Maybe because I'm a fairly quiet blogger (OK, an awfully quiet blogger) I tend to be bored by conversations about blogging. (Not everyone shares that problem.) It sometimes gives me an outlet when I want to say something and I think it's too good to stay inside my head, but I don't think the invention of the blog marked the beginning of a New World Order.

But I am a little curious about two items that I have not seen juxtaposed.

First, over at the Volokh Conspiracy, it appears that the identity of Juan Non-Volokh will soon become public. The most informed (in the sense of, most researched) comments indicate that it is This Guy. One fact raised against that conclusion is that That Guy blogs elsewhere under his own name. So why, the argument goes, make a reasoned decision to blog anonymously in one place but not in another? There are counterarguments (ad infinitum) but I am not actually interested here in sorting through it all in a (colossally uninformed) attempt to identify Juan Non-Volokh. Rather, let us assume that it is him, and he is a (recently tenured?) law professor blogging publicly in one place and pseudonymously in another. Hold that thought.

Second, an LA Times reporter has gotten in trouble (i.e., suspended and re-assigned) because he was blogging publicly in one place and pseudonymously in another.

I don't want to blog unethically*, so I am curious to know what to think of this juxtaposition. Three possibilities present themselves as most likely: Juan Non-Volokh did something deceptive; or the LA Times incorrectly determined that its reporter had done something deceptive; or the LA Times reporter had taken some actions that JNOV had not taken (or failed to take some action that JNOV had taken, although that seems less likely). I believe I have posted comments on other blogs under my real name, so I want to know if I have done something wrong. Any thoughts?

*I use the word "unethically" with great misgivings, although it squares with most contemporary usage.
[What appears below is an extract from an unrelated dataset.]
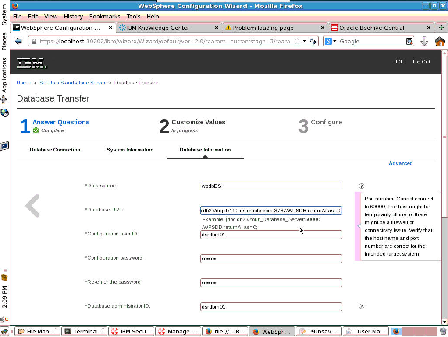Viewport: 448px width, 337px height.
Task: Expand the URL bar history dropdown
Action: [305, 41]
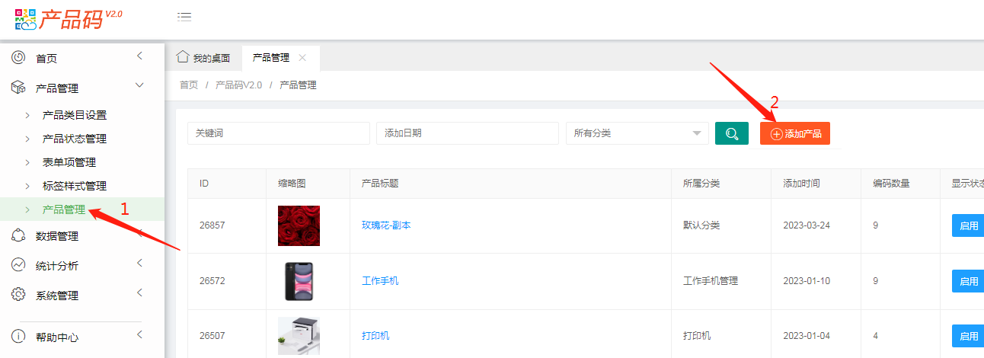Click the 关键词 search input field

(x=278, y=133)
I use it in the way in which lawyers speak of "legal ethics," which really aren't ethics at all, but are certain rules designed to serve as efficient means to certain (possibly incommensurable) ends: making sure you don't screw your client over; making sure your client doesn't think he's being screwed over; maintaining certain lay opinions about lawyers and the practice of law; etc. I leave for another day a full discussion of why this isn't ethics, as classically understood. Suffice it to say that Aristotle's three books (the Nicomachean and Eudemian Ethics and the Magna Moralia) propose no such rules. They engage in a more interesting and more intellectually honest study of the well-lived life (if such a thing should be possible).